Thursday, July 16, 2026
Dalia Acosta
- Cuba declared its support Thursday for any humanitarian aid extended to Kosovo’s ethnic Albanian refugees, even if that assistance involved the controversial U.S. naval base in the eastern Cuban province of Guantanamo.
Instead of the habitual opposition to Washington’s use of that military enclave, the government of Fidel Castro said it would not “put up any obstacle,” and that it was even willing to cooperate “to the extent of its possibilities, wherever necessary.”
“Cuba unwaveringly supports the humanitarian aid effort, whereever it comes from,” said an official statement published Thursday on the front page of ‘Granma’, the organ of the governing Communist Party.
Although the document did not specifically mention the Guantanamo naval base, it alluded to “personal opinions…erroneously attributed to the Cuban government,” which implied that Havana would be opposed to the housing of Kosovar Albanian refugees in Guantanamo.
“The innocent victims of any nationality, ethnic group or religion must receive the greatest amount of help, both within and outside Yugoslavia,” stressed the declaration, which reiterated the Cuban government’s criticism of the North Atlantic Treaty Organisation’s (NATO) air attack on Yugoslavia.
The exodus of around 500,000 ethnic Albanians from the Yugoslav province of Kosovo in the past two weeks has far overrun the response capacity of the Office of the United Nations High Commissioner for Refugees (UNHCR).
The possibility of using the U.S. military enclave in Guantanamo, 970 kms from Havana, arose Monday when U.S. officials announced that some 20,000 refugees to be accepted by the United States could be housed there on a temporary basis.
The Guantanamo naval base was set up in Cuba in 1903, in the wake of the Spanish-American war. The base was imposed on Cuba in the framework of the U.S. Platt Amendment, which authorised the United States to militarily intervene in this Caribbean island nation.
Upon its arrival to power in 1959, the Castro government declared the military enclave on Cuban territory illegal, and demanded that it be dismantled.
On several occasions over the past decade, Havana protested the use of the Guantanamo base as “a concentration camp” for undocumented Haitians and Cubans intercepted in their attempt to enter the United States.
Cuba’s utility companies provide no services to the military base.
Although in the past few years, the Pentagon has invested an estimated 70 million dollars in upgrading installations on the base, the enclave is considered an inhospitable place, located in a desert-like area with an extremely dry climate and high temperatures, favourable to the spread of epidemics.
The head of the U.S. army Southern Command, Gen. Charles Wilhem, reported Wednesday that equipment and supplies needed in order to begin receiving the refugees from Kosovo had been sent to Guantanamo.
Wilhem announced that he would personally visit the base to discuss the decision with the officers and troops posted there.
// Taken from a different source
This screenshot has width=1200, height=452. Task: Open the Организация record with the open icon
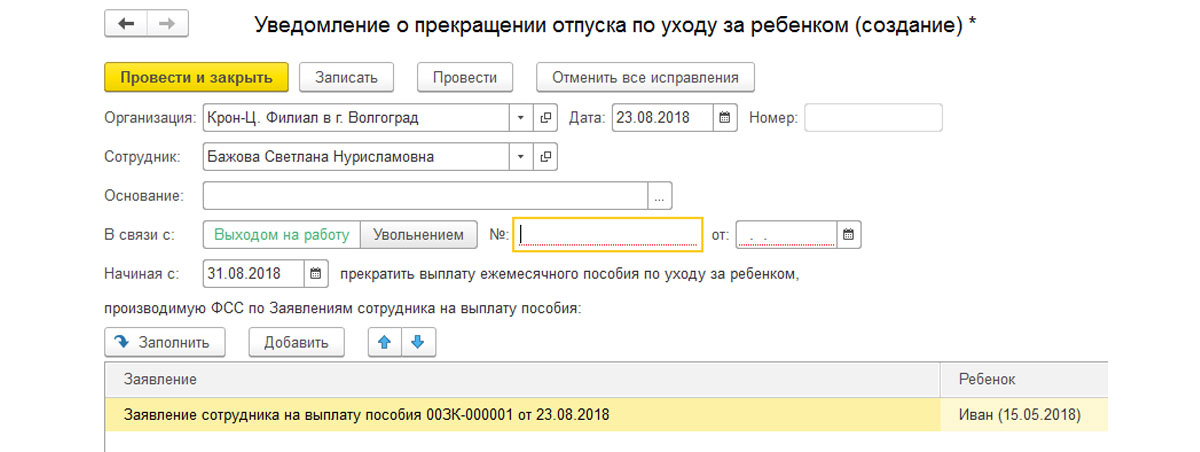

He added that the Southern Command was ready to carry out a contingency plan to transfer thousands of refugees.
U.S. State Department spokesman James Rubin specified Monday that the arrangements for housing the refugees were only temporary, as the United States meant for them to return home once the crisis was over.
The U.S. government blames the refugee crisis on Yugoslav President Slobodan Milosevic, who Washington accuses of “emptying” the region of Kosovo.
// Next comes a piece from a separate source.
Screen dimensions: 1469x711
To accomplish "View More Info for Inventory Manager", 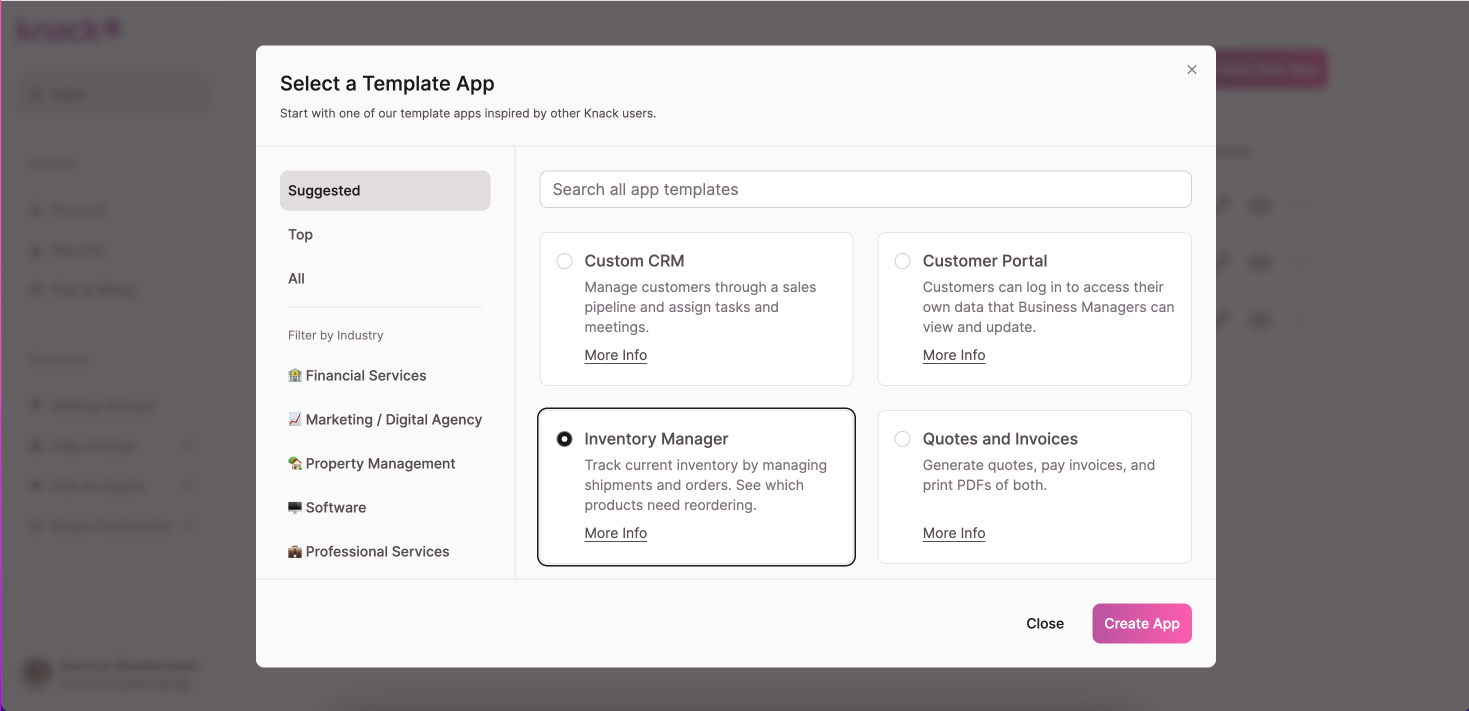I will pyautogui.click(x=616, y=534).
The Cuban government, meanwhile, says this is not the time to “argue about who is responsible for what is occurring, and for the events that led up to” the situation in Yugoslavia.
The statement in Granma maintained that only a political solution to the conflict in Yugoslavia was possible, because “observing geography and other realities, any military support to Serbia from abroad is only possible with unconventional, in other words nuclear, weapons,” which is simply “inconceivable.”
“The destruction, in the middle of winter, of a thermo- electric plant that supplies electricity and heat to a million people, and attacks on similar installations providing vital services to the entire population, is far from a military objective, but rather verges on genocide.”